Dataset extract:

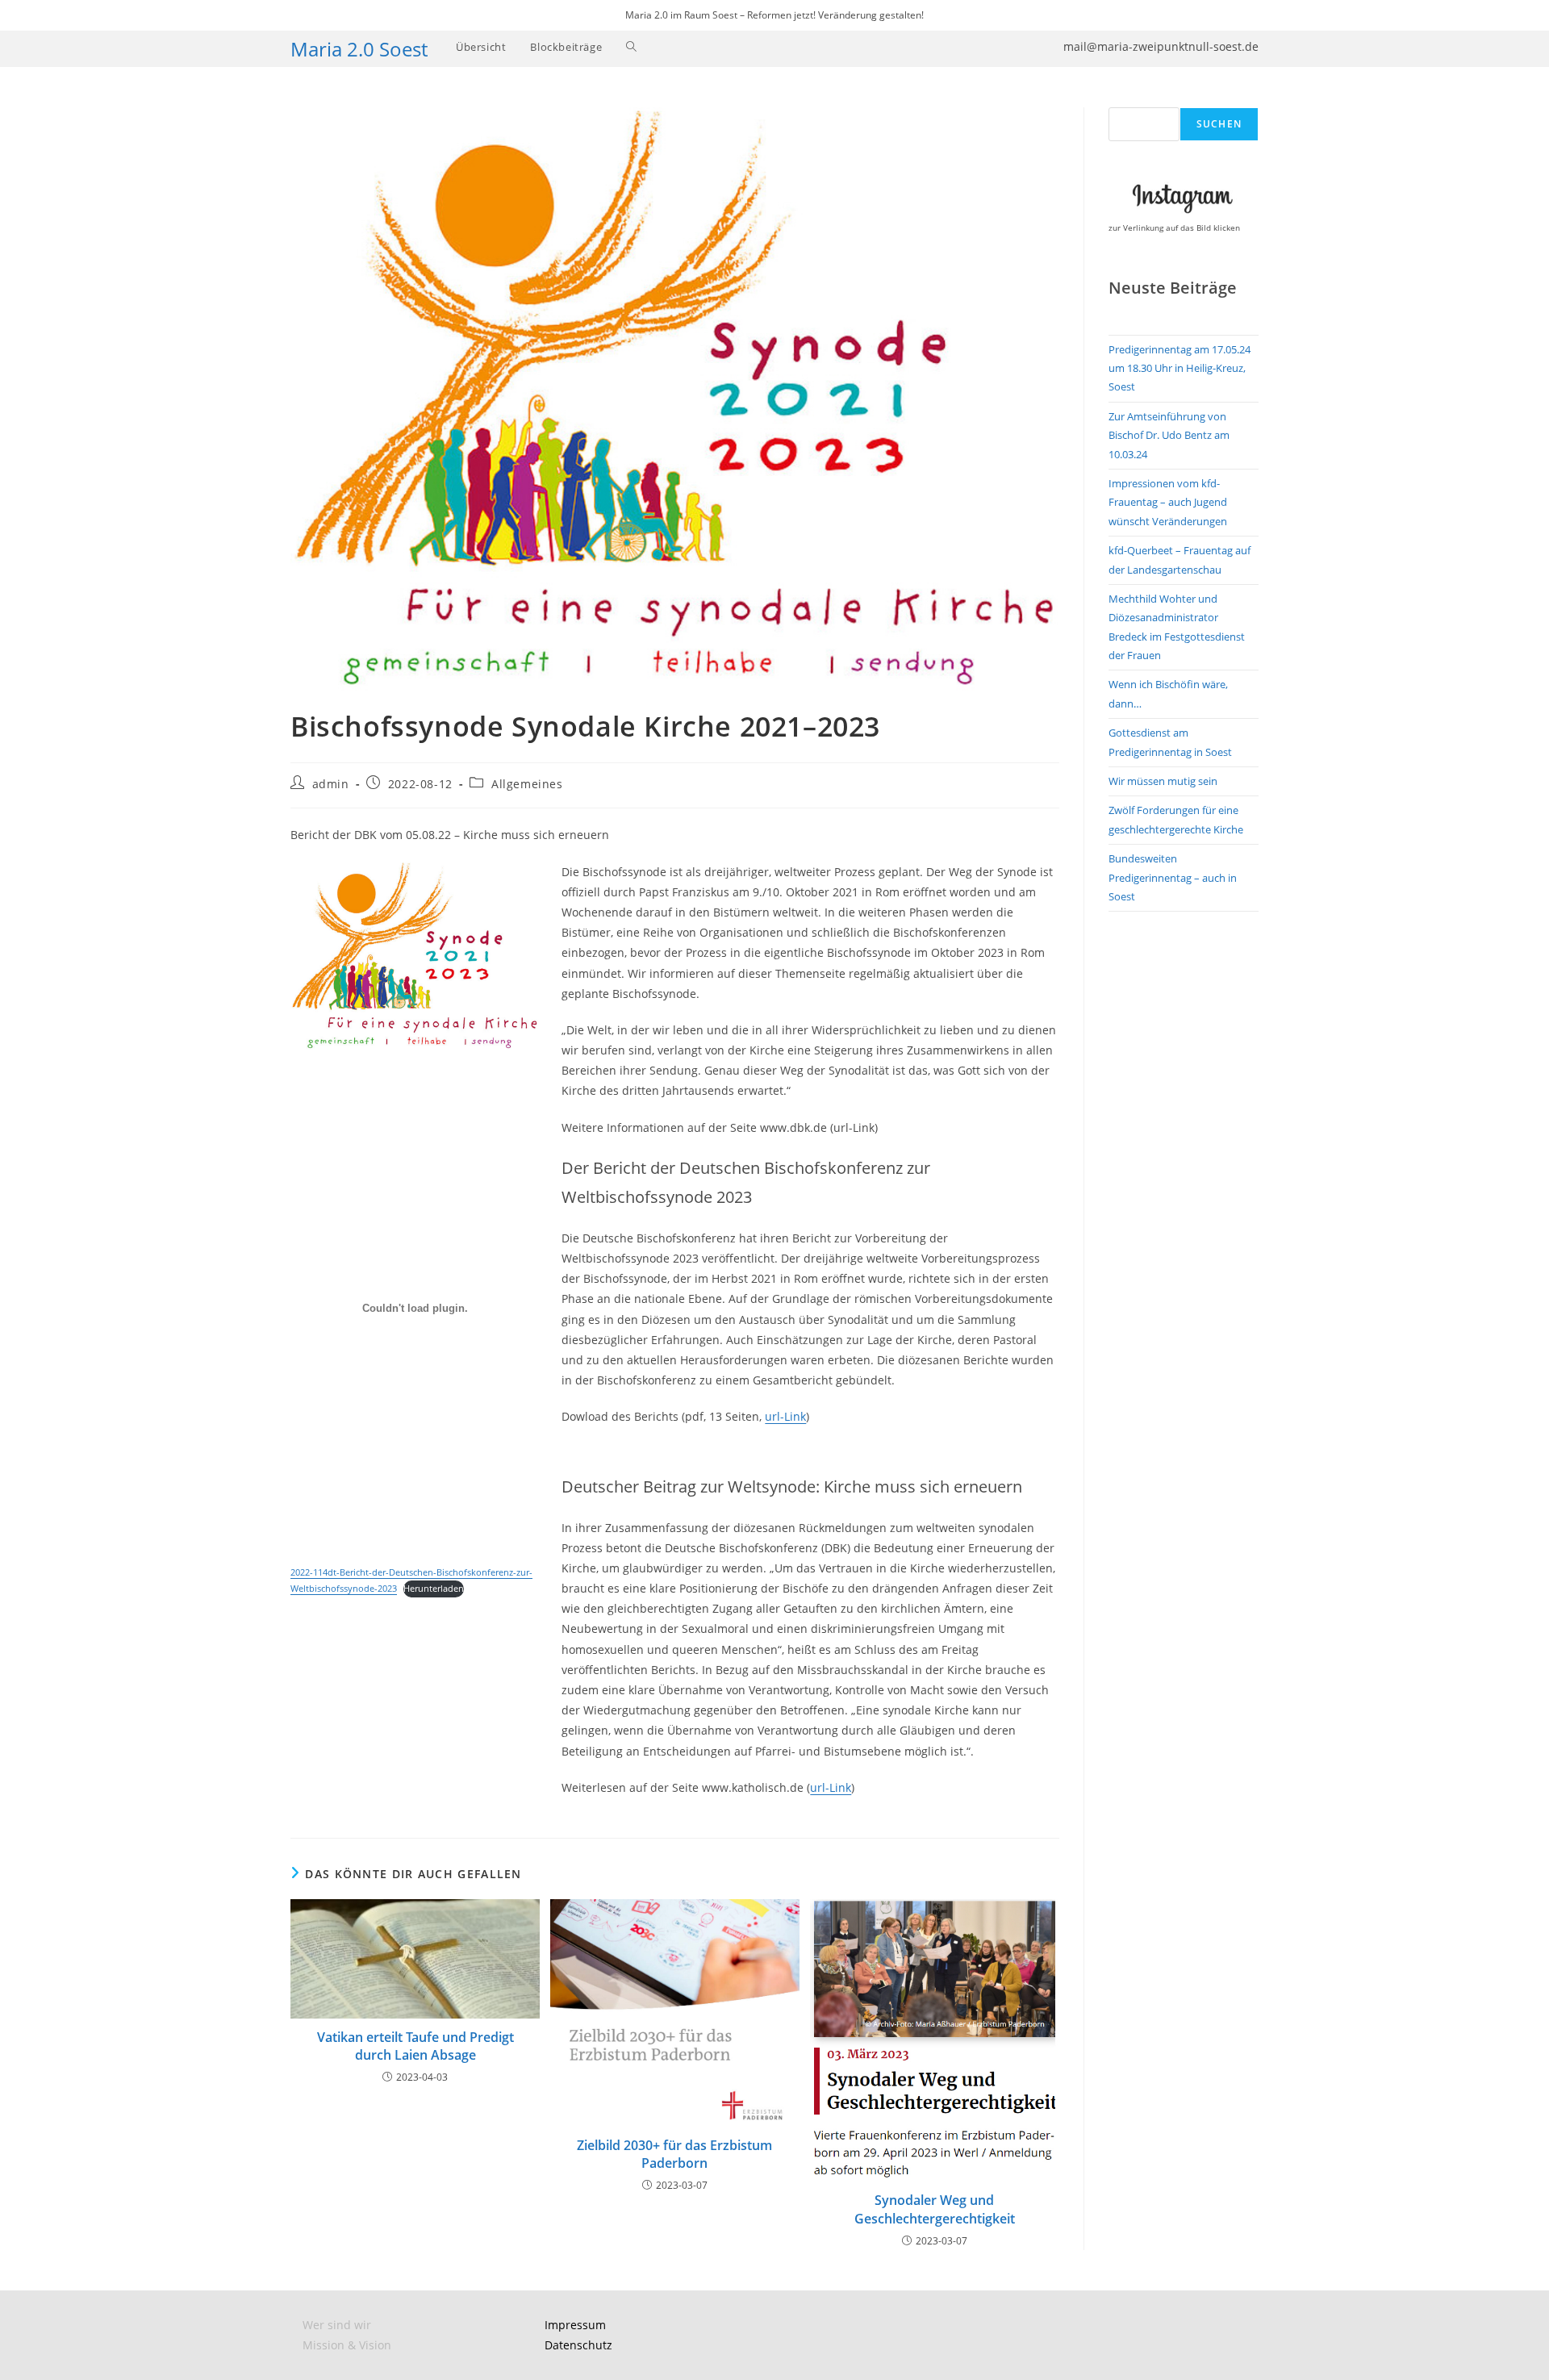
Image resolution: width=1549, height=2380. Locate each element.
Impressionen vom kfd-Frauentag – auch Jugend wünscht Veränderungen (1168, 502)
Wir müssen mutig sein (1163, 781)
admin (330, 783)
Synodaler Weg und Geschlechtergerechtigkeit (934, 2209)
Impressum (575, 2324)
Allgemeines (527, 783)
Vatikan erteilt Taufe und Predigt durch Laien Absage (415, 2046)
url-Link (785, 1416)
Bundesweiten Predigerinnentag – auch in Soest (1173, 877)
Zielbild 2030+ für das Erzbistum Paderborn (674, 2154)
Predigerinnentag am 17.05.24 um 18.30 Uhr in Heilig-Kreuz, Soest (1179, 368)
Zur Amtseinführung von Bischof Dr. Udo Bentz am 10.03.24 (1169, 435)
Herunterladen (433, 1588)
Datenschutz (578, 2345)
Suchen (1219, 124)
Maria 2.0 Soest (359, 48)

Assignment: Each line from the first line of the entries through the line containing "Allgemeines (527, 783)" should be duplicated word for word, and nothing more; the pictures stay out.

Task answer:
Image resolution: width=1549, height=2380. Locate each element.
Impressionen vom kfd-Frauentag – auch Jugend wünscht Veränderungen (1168, 502)
Wir müssen mutig sein (1163, 781)
admin (330, 783)
Synodaler Weg und Geschlechtergerechtigkeit (934, 2209)
Impressum (575, 2324)
Allgemeines (527, 783)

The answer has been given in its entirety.